Post-incident activities will be incorporated into future training opportunities for all parties involved in the incident, from victims, to system administration personnel, to incident responders.
Escalation
The escalation process will be initiated to involve other appropriate resources as the incident increases in scope and impact. Incidents should be handled at the lowest escalation level that can respond to the incident with as few resources as possible in order to reduce the total impact and maintain limits on cyber-incident knowledge.
The Incident Response Team will consider several characteristics of the incident before escalating the response to a higher level. They are:
• How widespread is the incident?
• What is the impact to business operations?
• How difficult is it to contain the incident?
• How fast is the incident propagating?
• What is the estimated financial impact on Keuka College?
• Will this negatively affect Keuka College’s image?
At any time during the incident response process, the Incident Response Coordinators may be called upon to escalate any issue regarding the process or incident.
The Incident Response Team and counsel will determine if and when an incident should be escalated to external authorities.

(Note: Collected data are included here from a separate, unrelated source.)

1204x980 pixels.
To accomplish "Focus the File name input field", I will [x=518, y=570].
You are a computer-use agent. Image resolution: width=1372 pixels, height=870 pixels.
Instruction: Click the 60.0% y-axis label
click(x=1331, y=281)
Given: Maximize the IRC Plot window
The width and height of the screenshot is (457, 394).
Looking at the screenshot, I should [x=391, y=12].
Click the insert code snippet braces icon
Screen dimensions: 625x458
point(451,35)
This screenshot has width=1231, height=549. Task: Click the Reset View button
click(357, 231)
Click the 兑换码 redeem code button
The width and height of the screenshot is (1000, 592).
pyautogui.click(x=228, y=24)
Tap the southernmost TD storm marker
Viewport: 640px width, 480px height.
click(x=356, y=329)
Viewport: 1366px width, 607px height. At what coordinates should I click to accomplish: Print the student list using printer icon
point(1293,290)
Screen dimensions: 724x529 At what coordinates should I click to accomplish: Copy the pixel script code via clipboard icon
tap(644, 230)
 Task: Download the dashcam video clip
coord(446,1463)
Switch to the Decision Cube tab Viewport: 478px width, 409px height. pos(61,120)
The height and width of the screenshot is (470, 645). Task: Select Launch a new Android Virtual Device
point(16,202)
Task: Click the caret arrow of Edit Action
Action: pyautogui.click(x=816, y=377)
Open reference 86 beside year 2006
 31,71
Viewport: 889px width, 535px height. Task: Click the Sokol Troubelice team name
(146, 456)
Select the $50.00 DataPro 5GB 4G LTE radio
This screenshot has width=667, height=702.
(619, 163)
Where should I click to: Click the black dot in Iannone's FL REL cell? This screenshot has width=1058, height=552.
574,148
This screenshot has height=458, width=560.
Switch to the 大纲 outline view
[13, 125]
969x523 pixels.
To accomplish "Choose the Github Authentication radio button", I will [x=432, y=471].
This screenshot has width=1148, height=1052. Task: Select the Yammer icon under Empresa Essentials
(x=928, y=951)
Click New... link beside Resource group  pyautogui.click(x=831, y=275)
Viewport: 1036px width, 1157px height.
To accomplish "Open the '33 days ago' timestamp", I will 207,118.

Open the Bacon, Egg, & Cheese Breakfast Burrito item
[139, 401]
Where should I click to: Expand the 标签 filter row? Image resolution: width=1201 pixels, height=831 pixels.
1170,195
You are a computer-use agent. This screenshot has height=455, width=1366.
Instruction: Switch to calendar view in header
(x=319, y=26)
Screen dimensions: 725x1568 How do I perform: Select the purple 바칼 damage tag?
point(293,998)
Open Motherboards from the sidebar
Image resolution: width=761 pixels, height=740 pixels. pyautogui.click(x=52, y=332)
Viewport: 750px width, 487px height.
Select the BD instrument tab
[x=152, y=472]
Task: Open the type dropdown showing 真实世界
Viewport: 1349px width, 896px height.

Guidelines for the Incident Response Process
In the process of responding to an incident, many questions arise and problems are encountered, any of which may be different for each incident. This section provides guidelines for addressing common issues. The Associate Vice President of Technical Solutions should be consulted for questions and incident types not covered by these guidelines.
Insider Threats
In the case that a particular Incident Response Handler is a person of interest in an incident, the Incident Response Coordinator will assign other Incident Response Handlers to the incident.
In the case that the Incident Response Coordinator is a person of interest in an incident, the Associate Vice President of Technical Solutions will act in their stead or appoint a designee to act on their behalf.
In the case that the Associate Vice President of Technical Solutions is a person of interest in an incident, the Vice President overseeing the Information Technology Department will act in their stead or appoint a designee to act on their behalf.
In the case that another Keuka College administrative authority is a person of interest in an incident, the Information Technology Department will work with the remaining administrative authorities in the Information Technology Department’s reporting line to designate a particular point of contact or protocol for communications.
Communications Plan
All public communications about an incident or incident response to external parties outside of Keuka College are made in consultation with counsel and the Vice President overseeing Communications. Private communications with other affected or interested parties contain the minimum information necessary. The minimum information necessary to share for a particular incident is determined by the Vice President overseeing the IT Department.
Privacy
The Acceptable Use Policy provides specific requirements for maintaining the privacy of school affiliates. All incident response procedures will follow the current privacy requirements as set out in the Acceptable Use Policy. Exceptions must be approved by Associate Vice President of Technical Solutions.